(Given records Opens)
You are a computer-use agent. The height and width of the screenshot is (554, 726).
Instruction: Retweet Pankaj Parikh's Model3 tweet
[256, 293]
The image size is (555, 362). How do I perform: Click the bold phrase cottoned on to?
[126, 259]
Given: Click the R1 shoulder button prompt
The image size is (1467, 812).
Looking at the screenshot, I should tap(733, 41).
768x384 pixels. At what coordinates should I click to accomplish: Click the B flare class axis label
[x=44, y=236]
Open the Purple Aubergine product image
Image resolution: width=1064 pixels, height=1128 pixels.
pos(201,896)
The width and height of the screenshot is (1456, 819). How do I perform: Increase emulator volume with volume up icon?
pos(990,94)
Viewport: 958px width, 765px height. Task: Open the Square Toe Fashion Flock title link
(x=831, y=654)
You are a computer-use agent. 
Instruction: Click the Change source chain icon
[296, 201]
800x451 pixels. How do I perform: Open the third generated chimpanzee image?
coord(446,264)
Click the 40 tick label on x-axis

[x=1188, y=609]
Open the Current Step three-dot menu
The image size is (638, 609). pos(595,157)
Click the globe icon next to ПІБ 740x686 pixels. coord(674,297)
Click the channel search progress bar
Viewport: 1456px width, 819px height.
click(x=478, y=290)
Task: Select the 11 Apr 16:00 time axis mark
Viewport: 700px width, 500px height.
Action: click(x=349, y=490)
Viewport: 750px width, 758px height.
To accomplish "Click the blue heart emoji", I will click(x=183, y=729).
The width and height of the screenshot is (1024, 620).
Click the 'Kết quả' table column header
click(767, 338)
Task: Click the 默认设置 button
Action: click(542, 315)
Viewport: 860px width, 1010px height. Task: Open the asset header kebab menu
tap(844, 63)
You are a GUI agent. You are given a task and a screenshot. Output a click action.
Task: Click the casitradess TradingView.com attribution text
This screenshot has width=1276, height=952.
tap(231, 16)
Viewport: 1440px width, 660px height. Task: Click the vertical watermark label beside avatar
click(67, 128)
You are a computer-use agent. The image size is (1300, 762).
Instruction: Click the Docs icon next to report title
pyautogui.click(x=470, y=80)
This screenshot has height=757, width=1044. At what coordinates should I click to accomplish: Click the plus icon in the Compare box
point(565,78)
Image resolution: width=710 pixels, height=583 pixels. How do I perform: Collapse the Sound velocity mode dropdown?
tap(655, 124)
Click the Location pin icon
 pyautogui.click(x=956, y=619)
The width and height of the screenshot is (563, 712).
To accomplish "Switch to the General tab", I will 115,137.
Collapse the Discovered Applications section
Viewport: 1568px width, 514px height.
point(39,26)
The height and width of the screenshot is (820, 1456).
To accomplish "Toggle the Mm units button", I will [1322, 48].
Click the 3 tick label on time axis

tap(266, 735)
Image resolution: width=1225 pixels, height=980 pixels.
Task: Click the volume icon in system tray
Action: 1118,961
(Given records Closes)
### Task brief
Retype exactly. Start at the line with "You are a computer-use agent. The image" and stop at the last line of the data.

### Answer for this exercise
You are a computer-use agent. The image size is (1300, 762).
Instruction: Click the Docs icon next to report title
pyautogui.click(x=470, y=80)
This screenshot has height=757, width=1044. At what coordinates should I click to accomplish: Click the plus icon in the Compare box
point(565,78)
Image resolution: width=710 pixels, height=583 pixels. How do I perform: Collapse the Sound velocity mode dropdown?
tap(655, 124)
Click the Location pin icon
 pyautogui.click(x=956, y=619)
The width and height of the screenshot is (563, 712).
To accomplish "Switch to the General tab", I will 115,137.
Collapse the Discovered Applications section
Viewport: 1568px width, 514px height.
point(39,26)
The height and width of the screenshot is (820, 1456).
To accomplish "Toggle the Mm units button", I will [1322, 48].
Click the 3 tick label on time axis

tap(266, 735)
Image resolution: width=1225 pixels, height=980 pixels.
Task: Click the volume icon in system tray
Action: 1118,961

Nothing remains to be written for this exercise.